● Records shown
========================================================================

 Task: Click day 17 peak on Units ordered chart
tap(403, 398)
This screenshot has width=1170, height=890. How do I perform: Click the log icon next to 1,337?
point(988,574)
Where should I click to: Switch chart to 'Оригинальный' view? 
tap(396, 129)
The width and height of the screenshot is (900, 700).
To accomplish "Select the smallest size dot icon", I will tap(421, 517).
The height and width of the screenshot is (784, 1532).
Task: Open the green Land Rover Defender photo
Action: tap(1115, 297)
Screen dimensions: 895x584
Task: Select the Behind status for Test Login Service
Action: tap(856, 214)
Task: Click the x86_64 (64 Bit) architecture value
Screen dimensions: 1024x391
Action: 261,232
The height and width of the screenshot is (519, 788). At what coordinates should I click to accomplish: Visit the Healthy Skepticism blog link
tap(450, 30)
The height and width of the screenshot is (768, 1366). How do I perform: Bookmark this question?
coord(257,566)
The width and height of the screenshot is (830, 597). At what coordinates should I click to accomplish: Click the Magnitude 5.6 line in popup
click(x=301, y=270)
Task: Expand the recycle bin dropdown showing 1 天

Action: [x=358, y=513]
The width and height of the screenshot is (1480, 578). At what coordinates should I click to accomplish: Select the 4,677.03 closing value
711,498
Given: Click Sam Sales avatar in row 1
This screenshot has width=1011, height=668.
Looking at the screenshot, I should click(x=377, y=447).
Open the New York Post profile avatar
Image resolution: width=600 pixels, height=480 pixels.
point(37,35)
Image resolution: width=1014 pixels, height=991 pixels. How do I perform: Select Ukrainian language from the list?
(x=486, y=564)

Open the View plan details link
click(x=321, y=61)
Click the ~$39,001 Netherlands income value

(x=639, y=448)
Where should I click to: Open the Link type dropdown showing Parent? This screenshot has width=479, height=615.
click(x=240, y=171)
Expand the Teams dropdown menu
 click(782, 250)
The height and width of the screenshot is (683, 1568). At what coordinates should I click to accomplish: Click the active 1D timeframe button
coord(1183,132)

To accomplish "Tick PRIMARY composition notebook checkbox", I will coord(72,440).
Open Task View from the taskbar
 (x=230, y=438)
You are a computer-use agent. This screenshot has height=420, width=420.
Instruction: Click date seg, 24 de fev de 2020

========================================================================

Nothing in the records should be left out; write all of them out again exactly.

 Task: Click day 17 peak on Units ordered chart
tap(403, 398)
This screenshot has width=1170, height=890. How do I perform: Click the log icon next to 1,337?
point(988,574)
Where should I click to: Switch chart to 'Оригинальный' view? 
tap(396, 129)
The width and height of the screenshot is (900, 700).
To accomplish "Select the smallest size dot icon", I will tap(421, 517).
The height and width of the screenshot is (784, 1532).
Task: Open the green Land Rover Defender photo
Action: tap(1115, 297)
Screen dimensions: 895x584
Task: Select the Behind status for Test Login Service
Action: tap(856, 214)
Task: Click the x86_64 (64 Bit) architecture value
Screen dimensions: 1024x391
Action: 261,232
The height and width of the screenshot is (519, 788). At what coordinates should I click to accomplish: Visit the Healthy Skepticism blog link
tap(450, 30)
The height and width of the screenshot is (768, 1366). How do I perform: Bookmark this question?
coord(257,566)
The width and height of the screenshot is (830, 597). At what coordinates should I click to accomplish: Click the Magnitude 5.6 line in popup
click(x=301, y=270)
Task: Expand the recycle bin dropdown showing 1 天

Action: [x=358, y=513]
The width and height of the screenshot is (1480, 578). At what coordinates should I click to accomplish: Select the 4,677.03 closing value
711,498
Given: Click Sam Sales avatar in row 1
This screenshot has width=1011, height=668.
Looking at the screenshot, I should click(x=377, y=447).
Open the New York Post profile avatar
Image resolution: width=600 pixels, height=480 pixels.
point(37,35)
Image resolution: width=1014 pixels, height=991 pixels. How do I perform: Select Ukrainian language from the list?
(x=486, y=564)

Open the View plan details link
click(x=321, y=61)
Click the ~$39,001 Netherlands income value

(x=639, y=448)
Where should I click to: Open the Link type dropdown showing Parent? This screenshot has width=479, height=615.
click(x=240, y=171)
Expand the Teams dropdown menu
 click(782, 250)
The height and width of the screenshot is (683, 1568). At what coordinates should I click to accomplish: Click the active 1D timeframe button
coord(1183,132)

To accomplish "Tick PRIMARY composition notebook checkbox", I will coord(72,440).
Open Task View from the taskbar
 (x=230, y=438)
You are a computer-use agent. This screenshot has height=420, width=420.
Instruction: Click date seg, 24 de fev de 2020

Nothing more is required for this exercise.